Göktaşı Yağmuru ve Müteahhitler
5-6 yaşlarında, annesinin dizinin dibinden ayrılmayan ve çevresinde olan her türlü kötü şeyi ‘ benim yüzümden oldu.’ diyerek dertlenen depresif bir çocuktum.
Elalemin çocuğu çatır çatır cam kırarken, ben Afrika’daki açlığın nedeni olarak tabağımda bıraktığım pirinç tanelerini görüyordum.
Yine ‘acaba bugün dünyada nasıl bir felakete neden olacağım.’ derken, annemin teyzeme kurduğu ‘ Bugün göktaşı yağmuru var, sahile çıkıp izleyelim.’ cümlesi beynimde yankılandı.
-5 yaşındayım, yaşlıların öpüşen çift görünce ‘başımıza taş yağacak.’ dediklerini düşünüyorum.
-Başımıza taş yağacaksa neden çıkıp izliyoruz.
-E ben kimseyle öpüşüp sevişmiyorum ki başımıza taş yağdırayım. En fazla pipim erekte oluyor ama onu da evdekiler çok sevimli karşılıyorlar. E o zaman?
Bu düşüncelerle akşam oldu. Teyzem ve ablam dışarı çıkmak için hazırlanmış, benim ‘ Yaa anne nooolur çıkmayalım!’ diyerek ağlayışımı izliyorlardı. Tüm ısrarlarıma rağmen annem geri adım atmadı. Bezdirme taktiğimin işe yaramayacağını anlayınca ben de çaresizce sustum.

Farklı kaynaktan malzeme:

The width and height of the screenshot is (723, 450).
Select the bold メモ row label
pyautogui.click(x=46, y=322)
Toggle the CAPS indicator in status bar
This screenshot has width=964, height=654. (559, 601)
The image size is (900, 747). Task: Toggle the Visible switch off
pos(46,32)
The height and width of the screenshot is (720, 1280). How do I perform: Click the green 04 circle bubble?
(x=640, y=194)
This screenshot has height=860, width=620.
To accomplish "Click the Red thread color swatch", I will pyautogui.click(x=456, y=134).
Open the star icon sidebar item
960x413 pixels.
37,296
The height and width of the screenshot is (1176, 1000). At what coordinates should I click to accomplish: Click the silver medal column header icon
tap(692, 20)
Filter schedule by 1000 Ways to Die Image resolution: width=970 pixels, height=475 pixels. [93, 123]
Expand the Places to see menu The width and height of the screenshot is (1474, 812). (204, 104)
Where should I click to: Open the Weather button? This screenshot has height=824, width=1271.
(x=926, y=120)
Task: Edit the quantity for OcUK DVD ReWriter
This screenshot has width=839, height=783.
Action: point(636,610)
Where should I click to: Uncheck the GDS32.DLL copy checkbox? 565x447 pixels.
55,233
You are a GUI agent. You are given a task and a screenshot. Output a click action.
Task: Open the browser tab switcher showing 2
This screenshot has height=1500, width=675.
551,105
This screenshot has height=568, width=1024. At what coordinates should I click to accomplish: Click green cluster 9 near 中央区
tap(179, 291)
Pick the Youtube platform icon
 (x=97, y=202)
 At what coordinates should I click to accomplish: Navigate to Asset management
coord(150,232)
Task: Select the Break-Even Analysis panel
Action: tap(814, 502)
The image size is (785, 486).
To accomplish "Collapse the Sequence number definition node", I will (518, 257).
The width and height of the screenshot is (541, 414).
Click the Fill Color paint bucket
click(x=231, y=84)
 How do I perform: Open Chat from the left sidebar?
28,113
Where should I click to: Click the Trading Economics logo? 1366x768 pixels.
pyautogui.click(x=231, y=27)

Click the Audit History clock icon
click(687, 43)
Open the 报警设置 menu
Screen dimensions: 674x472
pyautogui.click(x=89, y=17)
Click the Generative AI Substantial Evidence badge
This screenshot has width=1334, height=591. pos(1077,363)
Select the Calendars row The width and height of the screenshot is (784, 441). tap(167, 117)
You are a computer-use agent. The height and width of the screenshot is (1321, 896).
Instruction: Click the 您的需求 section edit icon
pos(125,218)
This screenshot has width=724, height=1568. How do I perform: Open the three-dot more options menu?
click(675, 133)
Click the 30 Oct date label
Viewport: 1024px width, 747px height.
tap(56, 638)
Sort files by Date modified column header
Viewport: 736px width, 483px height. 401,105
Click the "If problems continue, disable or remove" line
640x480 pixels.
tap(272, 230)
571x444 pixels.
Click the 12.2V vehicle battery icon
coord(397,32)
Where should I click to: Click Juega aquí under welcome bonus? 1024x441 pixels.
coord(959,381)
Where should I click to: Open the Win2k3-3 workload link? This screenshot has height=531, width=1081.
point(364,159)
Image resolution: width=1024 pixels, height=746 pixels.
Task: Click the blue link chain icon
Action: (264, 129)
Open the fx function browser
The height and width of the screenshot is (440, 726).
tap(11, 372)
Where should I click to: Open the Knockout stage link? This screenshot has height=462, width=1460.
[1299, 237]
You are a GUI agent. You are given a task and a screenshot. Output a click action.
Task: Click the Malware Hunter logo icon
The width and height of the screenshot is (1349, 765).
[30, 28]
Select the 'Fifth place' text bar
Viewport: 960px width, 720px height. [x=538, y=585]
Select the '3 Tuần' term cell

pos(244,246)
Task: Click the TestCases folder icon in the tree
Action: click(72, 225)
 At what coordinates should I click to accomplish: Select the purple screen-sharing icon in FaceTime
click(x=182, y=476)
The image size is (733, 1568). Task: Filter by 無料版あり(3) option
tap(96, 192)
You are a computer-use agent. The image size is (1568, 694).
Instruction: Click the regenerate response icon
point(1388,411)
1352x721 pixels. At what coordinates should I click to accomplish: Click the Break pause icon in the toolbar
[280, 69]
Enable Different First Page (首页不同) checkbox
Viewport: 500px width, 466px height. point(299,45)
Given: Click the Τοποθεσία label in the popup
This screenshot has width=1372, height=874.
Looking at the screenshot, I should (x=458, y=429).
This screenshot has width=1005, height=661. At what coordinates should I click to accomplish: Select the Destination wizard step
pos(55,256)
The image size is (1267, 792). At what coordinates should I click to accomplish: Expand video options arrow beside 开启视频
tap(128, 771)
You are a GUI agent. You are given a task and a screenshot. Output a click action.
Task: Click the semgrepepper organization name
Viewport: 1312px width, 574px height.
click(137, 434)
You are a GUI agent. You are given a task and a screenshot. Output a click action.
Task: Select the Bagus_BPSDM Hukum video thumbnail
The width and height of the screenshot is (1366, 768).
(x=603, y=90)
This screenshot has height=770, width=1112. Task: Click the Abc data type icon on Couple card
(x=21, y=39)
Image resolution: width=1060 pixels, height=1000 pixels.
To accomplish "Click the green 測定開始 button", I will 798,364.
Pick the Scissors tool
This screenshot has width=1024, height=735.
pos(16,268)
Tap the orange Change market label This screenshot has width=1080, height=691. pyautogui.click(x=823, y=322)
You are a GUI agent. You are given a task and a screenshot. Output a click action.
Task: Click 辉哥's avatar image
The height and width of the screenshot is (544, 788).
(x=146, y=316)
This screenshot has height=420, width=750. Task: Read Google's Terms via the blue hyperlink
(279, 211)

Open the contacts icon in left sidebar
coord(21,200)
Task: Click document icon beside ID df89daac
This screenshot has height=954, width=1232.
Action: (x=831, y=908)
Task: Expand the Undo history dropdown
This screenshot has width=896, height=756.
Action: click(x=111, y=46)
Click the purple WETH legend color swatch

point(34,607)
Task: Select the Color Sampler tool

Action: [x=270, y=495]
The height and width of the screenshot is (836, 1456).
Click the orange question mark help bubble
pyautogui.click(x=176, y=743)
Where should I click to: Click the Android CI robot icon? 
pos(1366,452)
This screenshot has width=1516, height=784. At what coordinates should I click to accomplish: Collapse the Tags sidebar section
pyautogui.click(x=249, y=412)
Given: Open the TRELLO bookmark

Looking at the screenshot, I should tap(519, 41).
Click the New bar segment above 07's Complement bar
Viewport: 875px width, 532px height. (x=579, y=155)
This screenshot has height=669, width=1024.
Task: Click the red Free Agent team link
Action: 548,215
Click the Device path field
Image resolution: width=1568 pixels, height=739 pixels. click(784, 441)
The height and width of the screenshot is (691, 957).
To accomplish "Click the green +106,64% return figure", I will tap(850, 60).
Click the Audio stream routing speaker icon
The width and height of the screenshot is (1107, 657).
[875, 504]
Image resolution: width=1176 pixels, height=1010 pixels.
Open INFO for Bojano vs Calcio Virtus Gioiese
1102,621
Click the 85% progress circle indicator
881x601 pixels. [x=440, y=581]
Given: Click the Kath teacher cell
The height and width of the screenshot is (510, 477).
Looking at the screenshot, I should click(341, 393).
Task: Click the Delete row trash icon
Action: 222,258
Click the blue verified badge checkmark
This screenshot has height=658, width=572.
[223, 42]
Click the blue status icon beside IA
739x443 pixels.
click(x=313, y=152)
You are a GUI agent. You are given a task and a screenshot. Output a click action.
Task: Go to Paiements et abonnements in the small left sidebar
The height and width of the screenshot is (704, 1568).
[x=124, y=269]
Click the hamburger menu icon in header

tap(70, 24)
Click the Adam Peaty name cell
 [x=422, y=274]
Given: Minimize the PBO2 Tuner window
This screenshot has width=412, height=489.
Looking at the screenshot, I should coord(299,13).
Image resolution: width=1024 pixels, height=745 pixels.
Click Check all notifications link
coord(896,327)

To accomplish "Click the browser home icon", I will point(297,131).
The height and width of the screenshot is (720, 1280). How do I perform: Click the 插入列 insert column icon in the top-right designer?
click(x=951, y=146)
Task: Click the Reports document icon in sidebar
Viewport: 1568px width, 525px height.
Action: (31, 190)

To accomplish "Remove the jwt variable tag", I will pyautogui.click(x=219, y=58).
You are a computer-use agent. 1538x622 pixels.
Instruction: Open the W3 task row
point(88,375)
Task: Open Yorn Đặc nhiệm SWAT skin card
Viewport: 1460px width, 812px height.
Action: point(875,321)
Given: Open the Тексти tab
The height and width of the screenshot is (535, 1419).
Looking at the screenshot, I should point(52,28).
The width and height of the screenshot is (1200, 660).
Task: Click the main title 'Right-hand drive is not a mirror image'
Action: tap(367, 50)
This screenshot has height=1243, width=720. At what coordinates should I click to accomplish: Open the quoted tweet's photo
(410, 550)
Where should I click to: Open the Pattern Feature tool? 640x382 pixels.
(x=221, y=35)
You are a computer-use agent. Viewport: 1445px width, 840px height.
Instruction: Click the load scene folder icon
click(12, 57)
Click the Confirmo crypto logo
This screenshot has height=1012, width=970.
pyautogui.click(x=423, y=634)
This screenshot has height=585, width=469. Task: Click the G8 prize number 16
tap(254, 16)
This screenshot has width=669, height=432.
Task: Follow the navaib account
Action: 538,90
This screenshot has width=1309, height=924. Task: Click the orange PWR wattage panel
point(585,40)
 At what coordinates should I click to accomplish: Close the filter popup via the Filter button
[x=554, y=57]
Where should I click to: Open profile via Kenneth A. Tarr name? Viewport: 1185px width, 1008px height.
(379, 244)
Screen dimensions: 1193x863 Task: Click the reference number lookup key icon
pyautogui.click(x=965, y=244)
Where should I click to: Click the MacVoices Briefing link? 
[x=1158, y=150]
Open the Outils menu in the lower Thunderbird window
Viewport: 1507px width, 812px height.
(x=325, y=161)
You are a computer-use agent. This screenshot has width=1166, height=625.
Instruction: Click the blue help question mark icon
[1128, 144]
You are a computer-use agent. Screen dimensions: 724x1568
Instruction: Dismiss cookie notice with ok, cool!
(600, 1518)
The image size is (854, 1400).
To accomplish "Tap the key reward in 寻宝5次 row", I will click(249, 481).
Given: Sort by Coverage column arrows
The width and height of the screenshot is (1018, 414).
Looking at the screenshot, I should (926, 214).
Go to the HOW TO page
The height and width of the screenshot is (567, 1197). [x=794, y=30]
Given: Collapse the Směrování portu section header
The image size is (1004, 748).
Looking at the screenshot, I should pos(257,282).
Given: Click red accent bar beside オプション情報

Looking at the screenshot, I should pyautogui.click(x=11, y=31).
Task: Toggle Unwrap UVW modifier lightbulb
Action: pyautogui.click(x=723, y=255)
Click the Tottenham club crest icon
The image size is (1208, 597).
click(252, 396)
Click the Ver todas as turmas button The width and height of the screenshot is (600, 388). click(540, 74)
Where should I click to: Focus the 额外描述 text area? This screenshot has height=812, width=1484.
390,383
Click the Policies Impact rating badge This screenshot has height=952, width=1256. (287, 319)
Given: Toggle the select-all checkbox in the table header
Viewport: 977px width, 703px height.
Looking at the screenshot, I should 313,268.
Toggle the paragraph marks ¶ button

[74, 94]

Sahilde yürürken metal şemsiye taşıyan insanlar görmeyi tahmin ediyordum ama hiç görmedim. İnsanların vurdumduymaz tavrına o günden beri gıcığımdır. ‘Taş yağacak taş! Biraz tedbirli olun be!’ diye düşünürken, annem, ablama gökyüzünü gösterdi.
– Bak kızım göktaşı.
Ablam -hala değişmeyen- ‘banane amk’ tavrını koruyarak göz ucuyla gökyüzüne baktı. O an ki sıralı düşüncelerim;
– Bana niye göstermiyo yaaa!
– Eve dönelim yaaa!
– Kimse beni sevmiyo yaaa!
– Kesin evlatlığım ben!!!
Bu düşüncelerden o an için en mantıklısının, ‘eve gidelim yaa’ olduğuna karar verdim ve vakit kaybetmeden ‘eve gidelim yaa’ diye ağlamaya başladım. Eve gitmek istememin tek sebebi ise müteahhitlere olan sonsuz inancımdı. Çünkü müteahhitlerin yaptığı süper evler bizi her türlü felaketten koruyabilir. Tıpkı süper yorganım gibi!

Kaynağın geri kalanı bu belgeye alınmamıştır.